▶ DESCRIPTION OF THE TASK
Verbatim copy, images excluded: write out each record shown below.
═══ GIVEN DATA
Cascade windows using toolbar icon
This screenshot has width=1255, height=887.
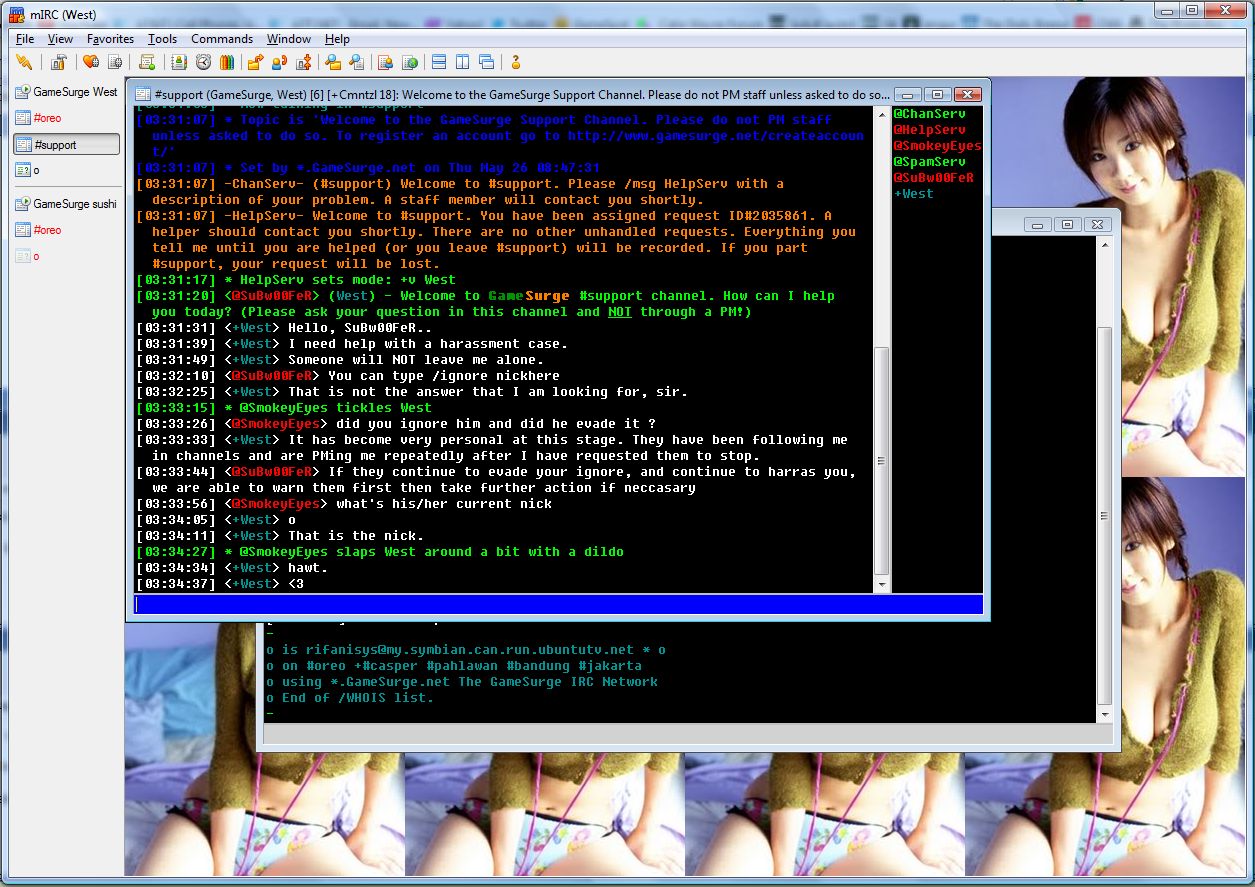486,62
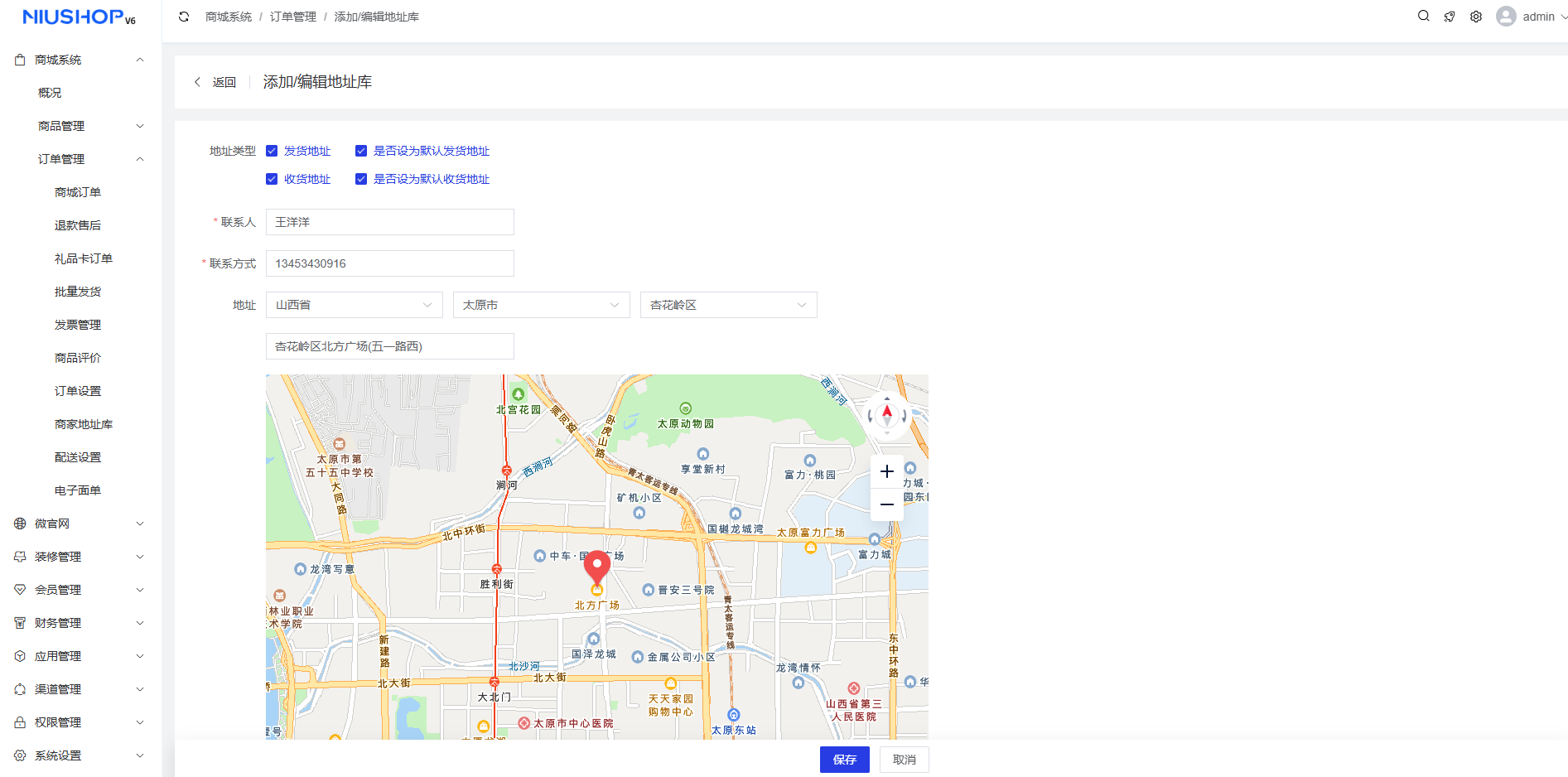Open 商家地址库 in the sidebar
The image size is (1568, 777).
click(x=84, y=424)

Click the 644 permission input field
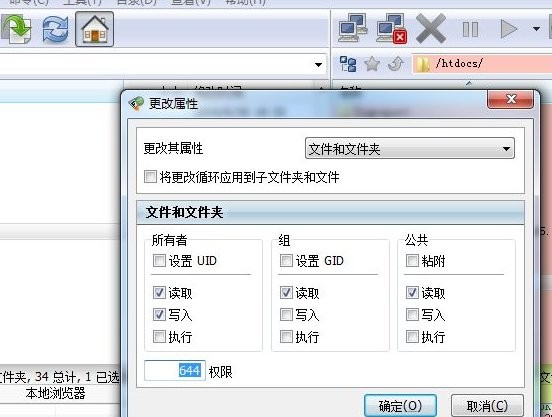coord(175,371)
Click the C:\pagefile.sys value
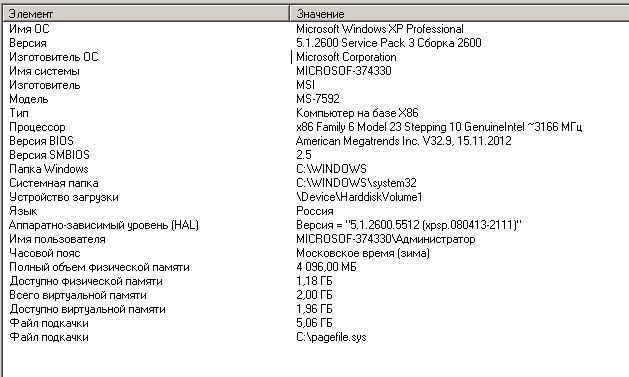This screenshot has height=377, width=629. point(331,337)
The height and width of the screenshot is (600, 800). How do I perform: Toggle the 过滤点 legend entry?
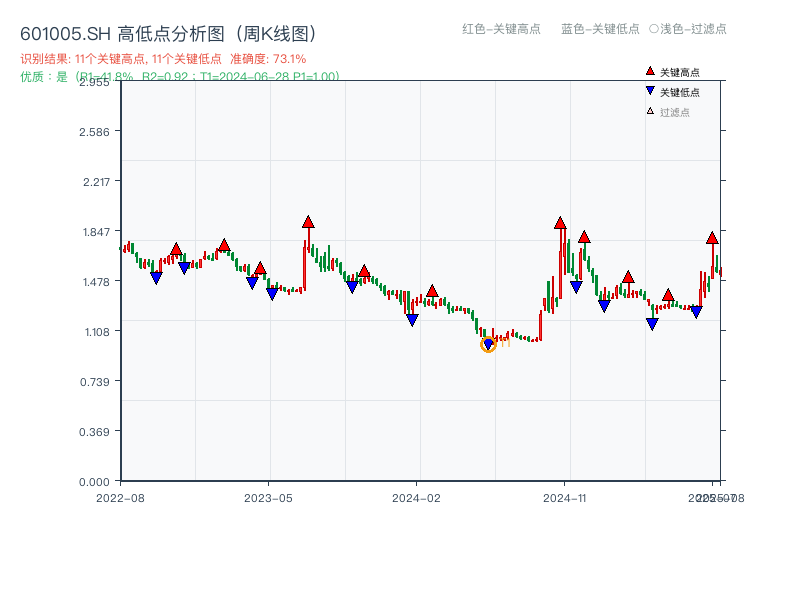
══════
▶ SOLUTION FOR THIS PROBLEM
Cascade windows using toolbar icon
This screenshot has width=1255, height=887.
486,62
Open 商家地址库 in the sidebar
The image size is (1568, 777).
click(x=84, y=424)

Click the 644 permission input field
coord(175,371)
Click the C:\pagefile.sys value
This screenshot has height=377, width=629. point(331,337)
The height and width of the screenshot is (600, 800). How do I perform: Toggle the 过滤点 legend entry?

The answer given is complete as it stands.